He has Richie Boucher and possibly Minister for Finance Michael Noonan on speed dial. So, news that US billionaire Wilbur Ross has emerged as a leading candidate for a senior position in US president-elect Donald Trump's cabinet is probably not the worst news in the world for Ireland plc.
Activist investor and long-time Trump supporter Carl Icahn said this week that Trump is considering Ross for the position of commerce secretary, while former Goldman Sachs partner Steven Mnuchin has been short-listed to become treasury secretary.
Ross, whose private equity firm WL Ross & Co focuses on investing in and restructuring ailing companies, is best known in this country for leading a group of five investors that acquired a 35 per cent stake in Bank of Ireland in 2011 for €1.1 billion – saving it from nationalisation.
Ross, Canada's Fairfax Financial Holdings and three US investment firms – Fidelity Investments, Capital Group and Kennedy Wilson – acquired the stake at the height of the crisis, just after the then government's borrowing costs peaked at over 14 per cent and Moody's cut the State's credit rating to junk following its international bailout.
Confidence
At a time when positive PR on Ireland was in short supply, Ross never missed an opportunity at investment seminars and events internationally to trumpet the State’s efforts to sort itself out.
This, of course, served his hand well, with Bank of Ireland’s shares subsequently soaring as confidence returned.
Ross sold his shares between 2013 and 2014, making a €500 million profit, while leaving most of the other investors in the bank.
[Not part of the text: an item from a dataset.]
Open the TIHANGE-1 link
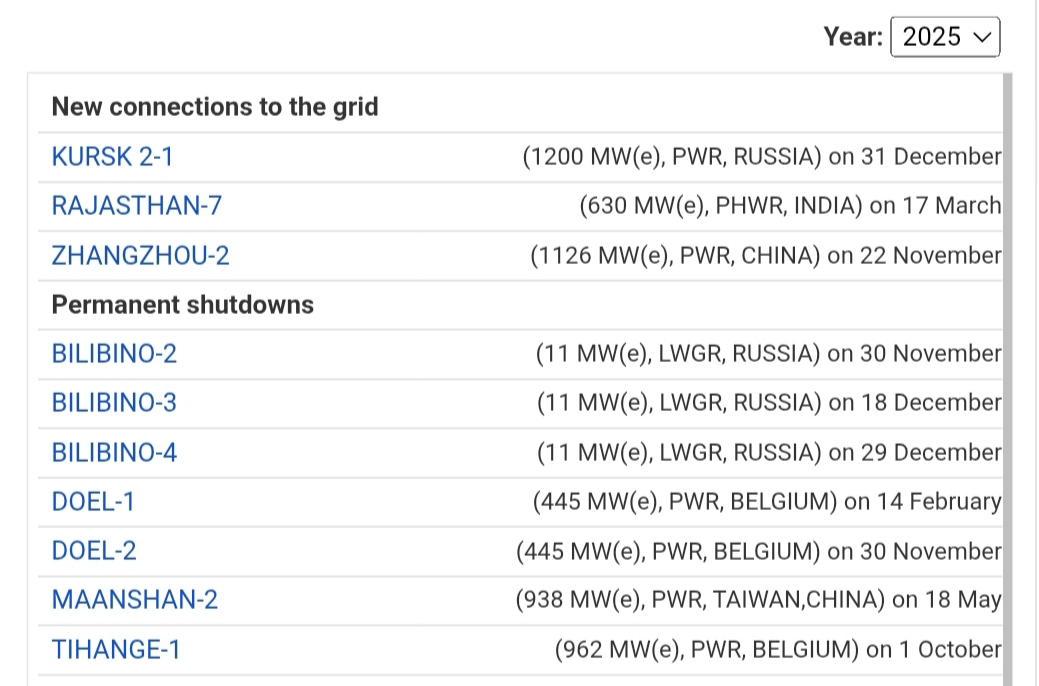 [116, 649]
The State continues to hold an almost 14 per cent stake.
The New Jersey native remains involved in Ireland through a joint venture fund with Cardinal Capital Group, which provides subordinated debt financing for property development and investment.
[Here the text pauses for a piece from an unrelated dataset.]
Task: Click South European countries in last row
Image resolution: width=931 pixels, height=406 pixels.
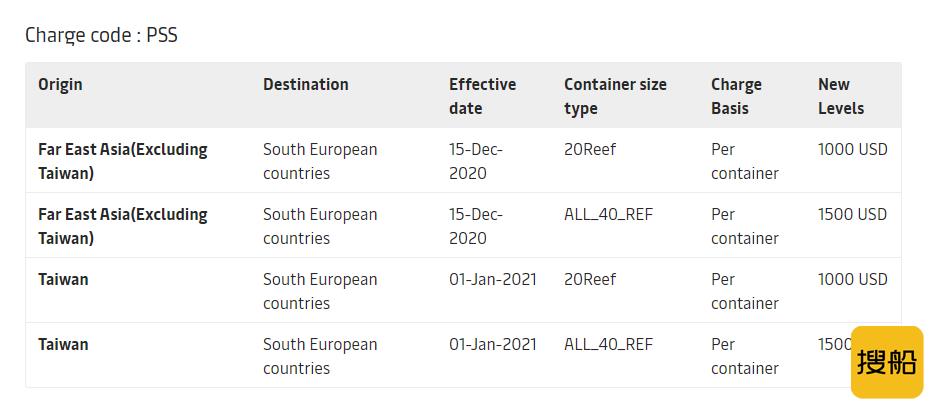Action: point(320,356)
Ross stepped down from the board of Bank of Ireland as he exited the investment. He’ll have to resign from a raft of other board positions – including the world’s largest steel company ArcelorMittal and Bank of Cyprus – if he joins Trump’s team.
The normally hands-on investor would also have to put his interests into a blind trust. Could that tall ask, as well as the fact that Ross turns 80 next November, ultimately stand in the way of his appointment?